I have the honour to address the Sixth Committee on behalf of the five Nordic countries: Denmark, Finland, Iceland, Norway and Sweden.
It is now 35 years ago since the 1977 Protocols Additional to the Geneva Conventions for the Protection of the Victims of War were adopted. It became evident during the wars and violent conflicts that took place after the Second World War that the protection offered by the Geneva Conventions of 1949 was not sufficient. It was a major achievement when the Additional Protocols were adopted, putting stronger protection into place. Since then, more than 120 States have acceded to the Additional Protocols. Many of the rules in the Additional Protocols have now been confirmed as being part of international customary humanitarian law and are thus universally applicable to all States and parties to conflicts.
Despite this progress, increased protection for victims of armed conflict is needed. In this regard we welcome the decision of the 31st International Red Cross and Red Crescent Conference inviting the ICRC to pursue further research, consultation and discussion in cooperation with States and other relevant actors to identify and propose options to ensure that international humanitarian law remains practical and relevant in providing legal protection to all persons deprived of their liberty in relation to armed conflict.
This work should be carried out taking into account existing relevant international legal regimes and other international processes on similar issues;
Increased compliance with and respect for international humanitarian law is vital in order to achieve better and improved protection for victims during armed conflict. This is why we very much welcome the initiative by Switzerland to explore and identify concrete ways and means to strengthen the application of international humanitarian law and reinforce dialogue on issues related thereto among States and other interested actors, in cooperation with the ICRC. We also support the ICRC’s work on enhancing and ensuring the effectiveness of mechanisms of compliance. The importance of improving compliance was one of the most important decisions of the International Red Cross and Red Crescent conference. All States as well as all National Red Cross and Red Crescent Societies agreed that we must increase our efforts to improve compliance.
We would like to underline the role and importance of the International Committee of the Red Cross. We express our deep appreciation for the work carried out by the ICRC and for its ongoing efforts towards dissemination of international humanitarian law, training given on the subject and protection of persons in relation to armed conflict.
We would also like to recall that States have a responsibility to protect people within their own borders from massive violations of international humanitarian law and human rights law. If a State is not able or willing to do so, the international community, including the UN, has a responsibility to act with a view to providing such protection.
Allow me to recall that world leaders made an historic commitment to protect populations from genocide, war crimes, ethnic cleansing and crimes against humanity at the United Nations 2005 World Summit,
recognizing the failure to adequately respond to the most heinous crimes under international law. Responsibility to Protect (R2P) is now a well-established international norm and an important vehicle for preventive action and responsibility of both national governments and the international community to protect the civilian population against atrocities. One of the major challenges now is to operationalize this concept at all levels to make sure that we prevent atrocities.

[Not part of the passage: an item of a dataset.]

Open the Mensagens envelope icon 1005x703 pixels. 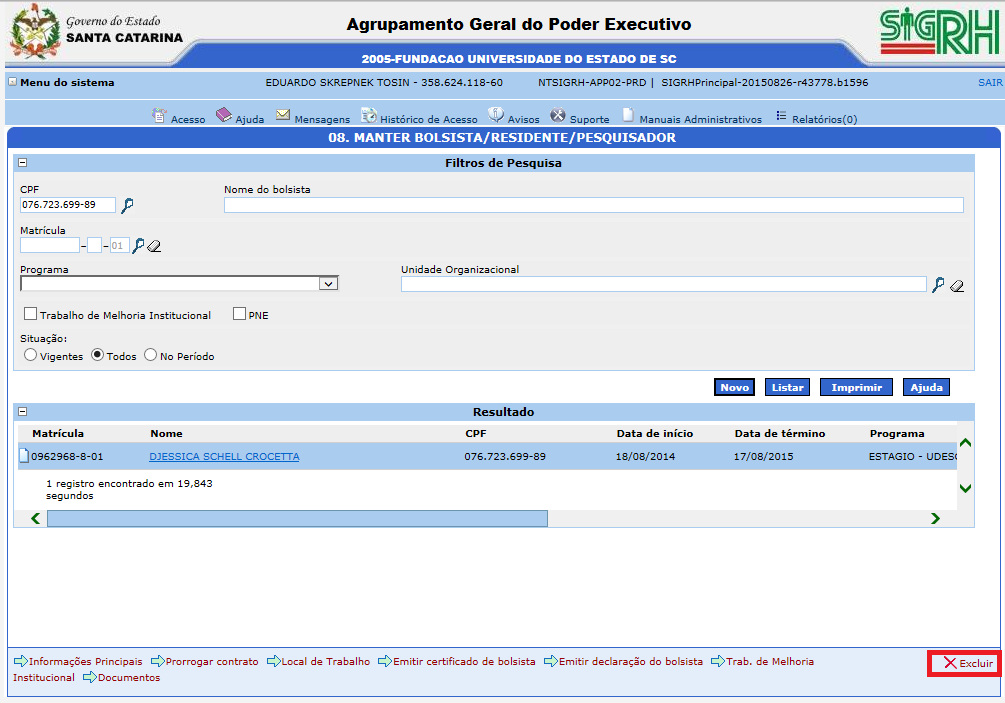click(283, 116)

Mr. Chairman, the importance of strengthening compliance of international humanitarian law was also highlighted in the outcome document from the High-level meeting on the Rule of Law. This is an important message, which emphasizes that respecting international humanitarian law is an indispensable prerequisite for improving the situation of victims of armed conflict.
Increased respect for victims is also provided through genuine accountability and redress for war crimes and other serious violations of international humanitarian law and human rights, including genocide and crimes against humanity. There must be no impunity for such crimes. The International Criminal Court is of paramount importance for the quest for compliance with international humanitarian law and human rights law in order to end impunity for war crimes, crimes against humanity and genocide. It is important to continue efforts to achieve universal adherence to the Rome Statute and vital that the contracting States support and cooperate with the Court so that it can fulfil its tasks in full. We also express our full support the ICTY, ICTR, SCSL and the special tribunal for Lebanon as important mechanisms to end impunity.

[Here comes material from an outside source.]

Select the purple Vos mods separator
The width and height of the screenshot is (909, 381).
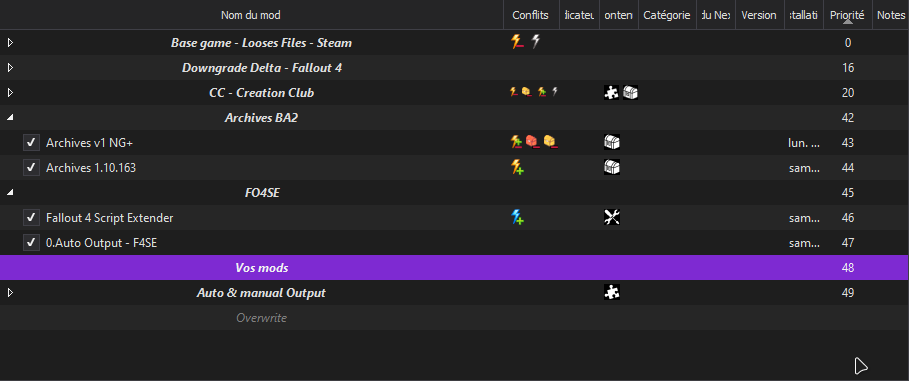pyautogui.click(x=454, y=268)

However, it must be underlined that the primary responsibility to investigate and prosecute violations rests with national justice systems. It is at the domestic level that solutions to the impunity gap must be found. Ultimately, functioning domestic justice institutions will help enable sustainable development and foster peace and security in countries emerging from conflict.
Let me conclude by recalling that all States parties to the Geneva Conventions have a duty to respect and ensure respect for international humanitarian law. Joint efforts to promote and improve compliance with the Geneva Conventions are still needed and must remain a priority.